WRITTEN REQUEST | Reproduce all of these records, switching each occurrence of "GUI agent" to "interface agent" and keeping everything else unchanged.
--- START SUPPLIED MATERIAL ---
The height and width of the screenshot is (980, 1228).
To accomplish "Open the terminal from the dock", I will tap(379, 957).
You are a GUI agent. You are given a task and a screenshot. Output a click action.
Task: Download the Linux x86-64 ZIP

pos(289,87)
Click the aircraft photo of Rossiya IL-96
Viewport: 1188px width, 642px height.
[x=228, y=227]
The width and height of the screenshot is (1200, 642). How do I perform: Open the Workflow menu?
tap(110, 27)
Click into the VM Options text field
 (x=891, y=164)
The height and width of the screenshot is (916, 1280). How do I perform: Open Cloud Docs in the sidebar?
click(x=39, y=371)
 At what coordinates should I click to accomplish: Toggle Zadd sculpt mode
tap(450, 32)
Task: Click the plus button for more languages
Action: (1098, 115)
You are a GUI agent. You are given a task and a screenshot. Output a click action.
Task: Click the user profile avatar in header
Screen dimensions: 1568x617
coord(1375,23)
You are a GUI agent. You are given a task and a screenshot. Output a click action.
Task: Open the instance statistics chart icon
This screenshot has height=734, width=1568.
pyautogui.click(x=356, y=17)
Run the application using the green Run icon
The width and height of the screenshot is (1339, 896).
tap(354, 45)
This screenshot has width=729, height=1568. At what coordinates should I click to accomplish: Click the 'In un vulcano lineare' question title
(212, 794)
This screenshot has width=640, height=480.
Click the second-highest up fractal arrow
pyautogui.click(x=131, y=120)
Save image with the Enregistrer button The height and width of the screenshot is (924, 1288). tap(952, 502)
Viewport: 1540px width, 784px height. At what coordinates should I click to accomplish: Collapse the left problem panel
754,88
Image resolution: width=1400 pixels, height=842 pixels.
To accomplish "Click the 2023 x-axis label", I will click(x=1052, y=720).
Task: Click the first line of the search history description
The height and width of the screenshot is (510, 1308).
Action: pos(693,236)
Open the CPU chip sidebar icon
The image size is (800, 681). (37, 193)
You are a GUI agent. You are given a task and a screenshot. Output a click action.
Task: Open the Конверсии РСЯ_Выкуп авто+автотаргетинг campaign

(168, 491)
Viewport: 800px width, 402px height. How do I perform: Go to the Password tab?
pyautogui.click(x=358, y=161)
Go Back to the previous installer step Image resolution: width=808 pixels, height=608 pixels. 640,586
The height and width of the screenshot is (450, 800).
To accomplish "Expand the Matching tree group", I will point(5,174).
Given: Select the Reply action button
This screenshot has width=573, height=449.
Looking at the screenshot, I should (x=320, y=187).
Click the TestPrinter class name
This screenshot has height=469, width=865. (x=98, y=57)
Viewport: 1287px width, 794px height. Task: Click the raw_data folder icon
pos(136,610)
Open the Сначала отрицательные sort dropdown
--- END SUPPLIED MATERIAL ---
OUTPUT OF THE TASK |
The height and width of the screenshot is (980, 1228).
To accomplish "Open the terminal from the dock", I will tap(379, 957).
You are a interface agent. You are given a task and a screenshot. Output a click action.
Task: Download the Linux x86-64 ZIP

pos(289,87)
Click the aircraft photo of Rossiya IL-96
Viewport: 1188px width, 642px height.
[x=228, y=227]
The width and height of the screenshot is (1200, 642). How do I perform: Open the Workflow menu?
tap(110, 27)
Click into the VM Options text field
 (x=891, y=164)
The height and width of the screenshot is (916, 1280). How do I perform: Open Cloud Docs in the sidebar?
click(x=39, y=371)
 At what coordinates should I click to accomplish: Toggle Zadd sculpt mode
tap(450, 32)
Task: Click the plus button for more languages
Action: (1098, 115)
You are a interface agent. You are given a task and a screenshot. Output a click action.
Task: Click the user profile avatar in header
Screen dimensions: 1568x617
coord(1375,23)
You are a interface agent. You are given a task and a screenshot. Output a click action.
Task: Open the instance statistics chart icon
This screenshot has height=734, width=1568.
pyautogui.click(x=356, y=17)
Run the application using the green Run icon
The width and height of the screenshot is (1339, 896).
tap(354, 45)
This screenshot has width=729, height=1568. At what coordinates should I click to accomplish: Click the 'In un vulcano lineare' question title
(212, 794)
This screenshot has width=640, height=480.
Click the second-highest up fractal arrow
pyautogui.click(x=131, y=120)
Save image with the Enregistrer button The height and width of the screenshot is (924, 1288). tap(952, 502)
Viewport: 1540px width, 784px height. At what coordinates should I click to accomplish: Collapse the left problem panel
754,88
Image resolution: width=1400 pixels, height=842 pixels.
To accomplish "Click the 2023 x-axis label", I will click(x=1052, y=720).
Task: Click the first line of the search history description
The height and width of the screenshot is (510, 1308).
Action: pos(693,236)
Open the CPU chip sidebar icon
The image size is (800, 681). (37, 193)
You are a interface agent. You are given a task and a screenshot. Output a click action.
Task: Open the Конверсии РСЯ_Выкуп авто+автотаргетинг campaign

(168, 491)
Viewport: 800px width, 402px height. How do I perform: Go to the Password tab?
pyautogui.click(x=358, y=161)
Go Back to the previous installer step Image resolution: width=808 pixels, height=608 pixels. 640,586
The height and width of the screenshot is (450, 800).
To accomplish "Expand the Matching tree group", I will point(5,174).
Given: Select the Reply action button
This screenshot has width=573, height=449.
Looking at the screenshot, I should (x=320, y=187).
Click the TestPrinter class name
This screenshot has height=469, width=865. (x=98, y=57)
Viewport: 1287px width, 794px height. Task: Click the raw_data folder icon
pos(136,610)
Open the Сначала отрицательные sort dropdown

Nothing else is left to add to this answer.